Why would Abbott enter politics if he detested the practice? Well, at the time he came into politics in the 1860s, politics were closely associated with the railway and it comes back to his love of the railroad that brought him into a leadership role.

As prime minister, he became the first or two prime ministers to hold office while in the Senate rather than the House of Commons.

The country was soon finding itself in an economic recession, and the same year that Abbott took office he was also dealing with the McGreevy-Langevin scandal. This scandal erupted when Hector-Louis Langevin, the Minister of Public Works, had conspired with Thomas McGreevy to defraud the government. This took a major toll on the Conservative Party, which found itself fracturing.
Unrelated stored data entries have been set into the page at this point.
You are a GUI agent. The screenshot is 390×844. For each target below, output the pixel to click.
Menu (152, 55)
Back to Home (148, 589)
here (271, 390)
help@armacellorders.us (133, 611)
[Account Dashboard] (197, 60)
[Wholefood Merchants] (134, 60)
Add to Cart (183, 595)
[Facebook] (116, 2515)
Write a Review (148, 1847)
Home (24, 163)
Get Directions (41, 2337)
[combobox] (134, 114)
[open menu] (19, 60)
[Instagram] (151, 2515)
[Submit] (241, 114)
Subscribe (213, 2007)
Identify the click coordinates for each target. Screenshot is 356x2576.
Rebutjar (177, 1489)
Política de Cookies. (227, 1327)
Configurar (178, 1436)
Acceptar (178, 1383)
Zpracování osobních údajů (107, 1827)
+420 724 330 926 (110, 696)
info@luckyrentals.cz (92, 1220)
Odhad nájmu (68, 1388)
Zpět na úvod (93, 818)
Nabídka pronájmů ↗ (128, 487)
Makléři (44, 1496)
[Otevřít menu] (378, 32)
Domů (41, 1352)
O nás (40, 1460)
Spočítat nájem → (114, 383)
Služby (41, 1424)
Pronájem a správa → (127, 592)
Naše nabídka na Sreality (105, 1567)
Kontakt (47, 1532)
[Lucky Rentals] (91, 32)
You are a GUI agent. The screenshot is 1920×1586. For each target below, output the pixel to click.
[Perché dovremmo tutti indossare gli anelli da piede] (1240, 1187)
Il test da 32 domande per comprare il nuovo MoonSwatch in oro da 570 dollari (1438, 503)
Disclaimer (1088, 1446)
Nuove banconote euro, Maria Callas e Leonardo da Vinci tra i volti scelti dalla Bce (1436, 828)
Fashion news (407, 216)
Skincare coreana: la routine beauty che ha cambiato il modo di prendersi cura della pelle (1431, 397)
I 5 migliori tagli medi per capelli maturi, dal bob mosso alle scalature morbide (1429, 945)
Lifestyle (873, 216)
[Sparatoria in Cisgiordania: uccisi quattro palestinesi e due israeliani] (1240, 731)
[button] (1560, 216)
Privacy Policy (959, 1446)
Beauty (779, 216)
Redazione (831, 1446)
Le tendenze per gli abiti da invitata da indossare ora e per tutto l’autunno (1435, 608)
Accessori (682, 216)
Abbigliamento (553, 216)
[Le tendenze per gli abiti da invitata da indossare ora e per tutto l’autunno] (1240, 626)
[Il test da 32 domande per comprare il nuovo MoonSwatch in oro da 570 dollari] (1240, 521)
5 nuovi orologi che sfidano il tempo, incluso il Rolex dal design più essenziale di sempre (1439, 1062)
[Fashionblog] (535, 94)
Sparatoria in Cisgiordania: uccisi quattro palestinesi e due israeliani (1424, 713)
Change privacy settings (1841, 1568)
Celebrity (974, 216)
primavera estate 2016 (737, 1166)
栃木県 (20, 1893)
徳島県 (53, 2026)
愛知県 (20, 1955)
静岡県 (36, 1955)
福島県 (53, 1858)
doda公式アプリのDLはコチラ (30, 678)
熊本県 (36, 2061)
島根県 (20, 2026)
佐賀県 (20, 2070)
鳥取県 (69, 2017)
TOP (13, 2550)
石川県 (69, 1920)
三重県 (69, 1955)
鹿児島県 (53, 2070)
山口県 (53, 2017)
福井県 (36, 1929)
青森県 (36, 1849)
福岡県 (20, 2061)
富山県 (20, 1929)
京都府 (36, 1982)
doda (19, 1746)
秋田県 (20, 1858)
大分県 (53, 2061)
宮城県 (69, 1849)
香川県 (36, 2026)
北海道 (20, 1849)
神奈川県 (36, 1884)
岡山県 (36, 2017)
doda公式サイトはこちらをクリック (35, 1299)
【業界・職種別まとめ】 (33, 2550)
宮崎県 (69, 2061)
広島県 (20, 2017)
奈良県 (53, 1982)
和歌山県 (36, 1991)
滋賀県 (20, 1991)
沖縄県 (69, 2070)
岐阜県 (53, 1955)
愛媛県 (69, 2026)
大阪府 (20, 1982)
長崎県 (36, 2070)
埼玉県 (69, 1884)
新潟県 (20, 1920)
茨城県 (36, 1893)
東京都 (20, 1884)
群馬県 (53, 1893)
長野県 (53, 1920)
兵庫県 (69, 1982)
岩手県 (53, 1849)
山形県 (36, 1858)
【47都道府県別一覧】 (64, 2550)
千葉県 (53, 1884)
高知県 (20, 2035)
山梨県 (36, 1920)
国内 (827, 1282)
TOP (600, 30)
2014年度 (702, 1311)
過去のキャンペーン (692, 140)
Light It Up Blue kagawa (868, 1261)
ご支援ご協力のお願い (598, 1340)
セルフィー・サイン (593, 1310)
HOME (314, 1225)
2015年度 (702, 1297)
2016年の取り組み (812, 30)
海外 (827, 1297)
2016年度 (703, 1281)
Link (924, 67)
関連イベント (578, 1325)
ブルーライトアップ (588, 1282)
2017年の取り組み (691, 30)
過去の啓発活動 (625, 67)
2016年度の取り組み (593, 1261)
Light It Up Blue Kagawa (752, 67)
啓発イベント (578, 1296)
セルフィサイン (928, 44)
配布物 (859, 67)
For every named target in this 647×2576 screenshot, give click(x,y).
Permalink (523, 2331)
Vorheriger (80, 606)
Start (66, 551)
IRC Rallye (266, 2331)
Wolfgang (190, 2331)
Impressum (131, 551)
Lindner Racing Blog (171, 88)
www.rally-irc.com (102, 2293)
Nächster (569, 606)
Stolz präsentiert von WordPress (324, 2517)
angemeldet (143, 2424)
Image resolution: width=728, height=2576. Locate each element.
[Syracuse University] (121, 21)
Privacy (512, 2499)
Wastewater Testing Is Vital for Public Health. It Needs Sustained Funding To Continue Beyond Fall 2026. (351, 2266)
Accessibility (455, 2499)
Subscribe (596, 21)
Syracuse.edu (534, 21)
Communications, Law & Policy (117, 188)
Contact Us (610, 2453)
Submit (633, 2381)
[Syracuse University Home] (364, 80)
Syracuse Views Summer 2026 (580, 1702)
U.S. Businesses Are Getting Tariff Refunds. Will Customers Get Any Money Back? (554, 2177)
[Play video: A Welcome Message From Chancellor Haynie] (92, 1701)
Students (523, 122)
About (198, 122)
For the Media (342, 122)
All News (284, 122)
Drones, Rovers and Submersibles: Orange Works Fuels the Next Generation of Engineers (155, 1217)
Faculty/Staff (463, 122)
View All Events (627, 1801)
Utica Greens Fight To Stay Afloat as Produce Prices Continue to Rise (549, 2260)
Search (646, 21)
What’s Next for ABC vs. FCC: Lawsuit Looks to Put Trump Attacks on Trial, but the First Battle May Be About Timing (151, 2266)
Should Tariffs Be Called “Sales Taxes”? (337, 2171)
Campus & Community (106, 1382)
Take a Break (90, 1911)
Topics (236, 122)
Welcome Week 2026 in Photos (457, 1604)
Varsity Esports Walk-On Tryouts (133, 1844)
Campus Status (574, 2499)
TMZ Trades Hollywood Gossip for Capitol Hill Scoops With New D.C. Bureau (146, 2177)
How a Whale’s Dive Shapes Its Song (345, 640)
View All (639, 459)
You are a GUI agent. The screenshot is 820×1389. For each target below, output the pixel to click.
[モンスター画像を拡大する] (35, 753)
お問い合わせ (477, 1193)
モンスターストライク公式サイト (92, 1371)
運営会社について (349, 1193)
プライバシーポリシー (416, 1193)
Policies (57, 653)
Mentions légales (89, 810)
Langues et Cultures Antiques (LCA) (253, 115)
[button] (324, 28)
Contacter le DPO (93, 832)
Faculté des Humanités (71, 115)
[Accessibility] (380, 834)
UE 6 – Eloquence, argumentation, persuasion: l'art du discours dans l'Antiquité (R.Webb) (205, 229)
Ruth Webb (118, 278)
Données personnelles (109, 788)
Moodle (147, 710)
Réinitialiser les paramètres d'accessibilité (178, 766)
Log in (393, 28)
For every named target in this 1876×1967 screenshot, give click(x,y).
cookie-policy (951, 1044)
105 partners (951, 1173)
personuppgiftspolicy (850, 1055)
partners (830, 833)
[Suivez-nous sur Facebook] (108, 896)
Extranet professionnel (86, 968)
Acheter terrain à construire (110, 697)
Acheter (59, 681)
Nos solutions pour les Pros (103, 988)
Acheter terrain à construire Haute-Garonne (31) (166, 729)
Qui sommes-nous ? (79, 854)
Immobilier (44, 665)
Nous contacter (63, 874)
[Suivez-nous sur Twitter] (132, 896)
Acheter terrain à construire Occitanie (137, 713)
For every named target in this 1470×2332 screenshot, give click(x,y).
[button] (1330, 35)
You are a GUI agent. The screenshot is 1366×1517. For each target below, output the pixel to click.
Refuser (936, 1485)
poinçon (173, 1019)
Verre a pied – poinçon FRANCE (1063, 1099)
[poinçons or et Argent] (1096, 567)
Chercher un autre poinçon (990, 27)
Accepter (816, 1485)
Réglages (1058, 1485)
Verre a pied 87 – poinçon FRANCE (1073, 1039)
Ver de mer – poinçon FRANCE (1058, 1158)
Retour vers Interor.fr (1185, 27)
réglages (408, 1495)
Nonetheless, Abbott got down to work on government business including bringing changes to the civil service and revising the criminal code. Abbott’s ability as prime minister was showing when through 52 by-elections during his term, 42 were won by his party, which increased his seat number in the House of Commons by 13. Abbott did work hard during his brief time, clearing out the government backlog left during Macdonald’s time in office. Many saw him as a worthy successor to Macdonald for his ability to increase the confidence inside and outside the party during his time in office.

Sadly, Abbott was in his early-70s and one year into office he attempted to make Thompson prime minister but anti-Catholic sentiment among the Conservatives prevented this.

In 1892, Abbott was suffering from the early stages of brain cancer. In October he left for England to seek Medical assistance and then resigned his role as prime minister soon after. He would retire on Nov. 24, 1892, with John Thompson taking over as prime minister. Following his resignation, Abbott was knighted, becoming the second prime minister to receive the honour after Sir John A. Macdonald. Abbott would die less than a year later on Oct. 30, 1893.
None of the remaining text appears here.